Stored items »
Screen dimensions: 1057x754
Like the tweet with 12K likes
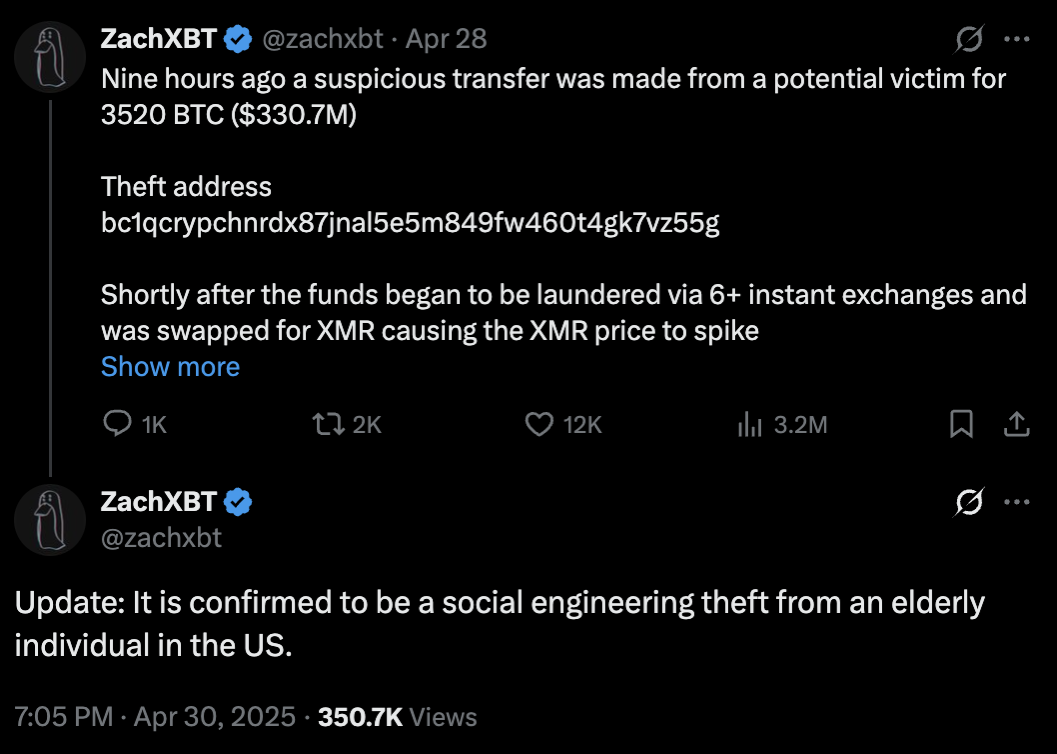(x=540, y=425)
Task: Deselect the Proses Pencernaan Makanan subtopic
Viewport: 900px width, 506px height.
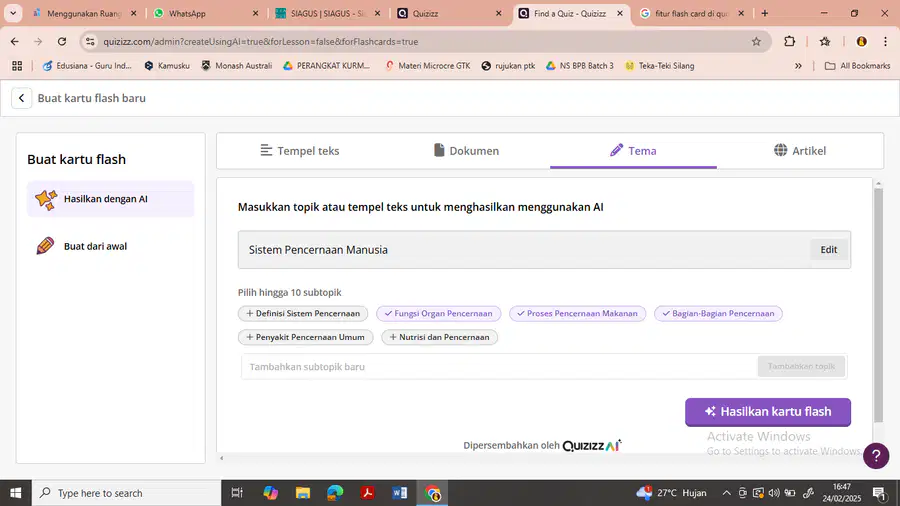Action: [577, 313]
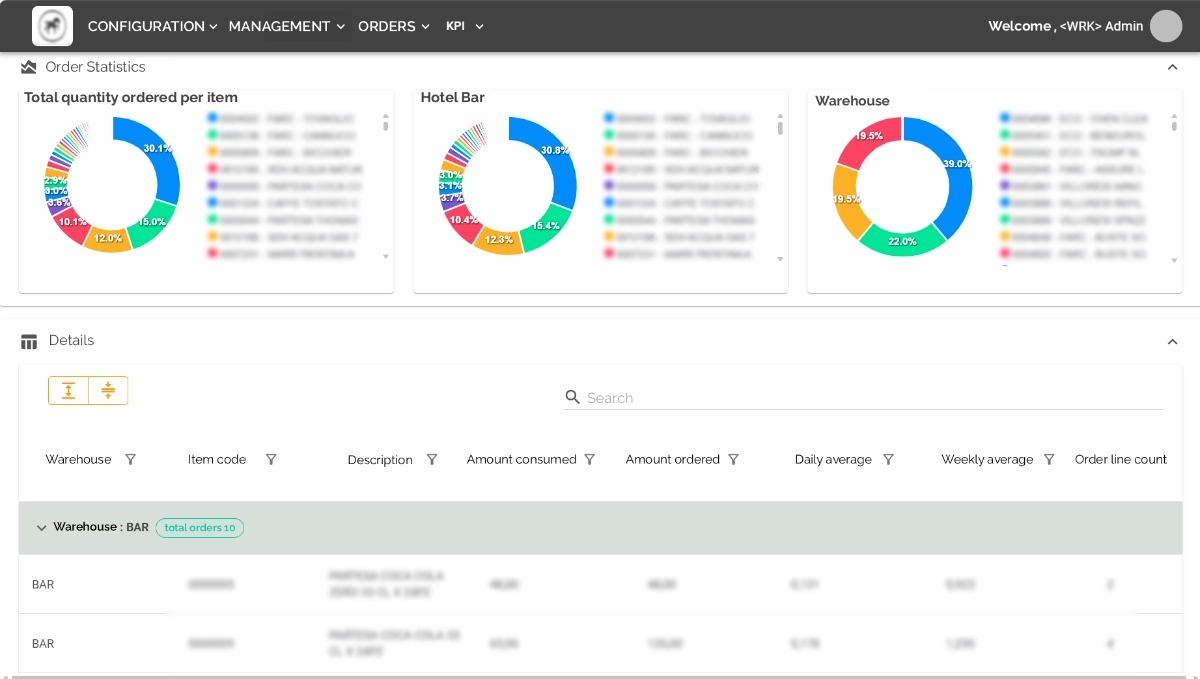Open the MANAGEMENT menu
Image resolution: width=1200 pixels, height=679 pixels.
(286, 26)
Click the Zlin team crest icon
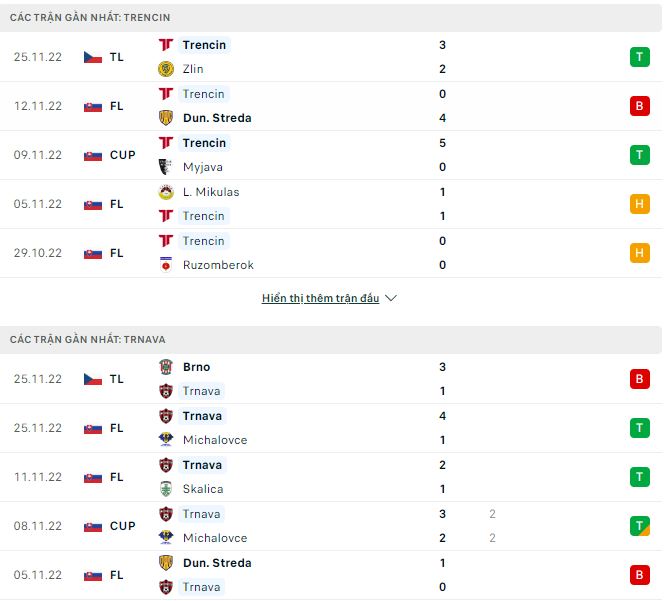669x601 pixels. point(166,69)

Aim of the task »
Your task is to set down the records shown above exactly, minus any pictures.

Output for this exercise »
Screen dimensions: 1057x754
Like the tweet with 12K likes
(x=540, y=425)
Task: Deselect the Proses Pencernaan Makanan subtopic
Viewport: 900px width, 506px height.
Action: [577, 313]
Open the MANAGEMENT menu
Image resolution: width=1200 pixels, height=679 pixels.
(286, 26)
Click the Zlin team crest icon
669x601 pixels. point(166,69)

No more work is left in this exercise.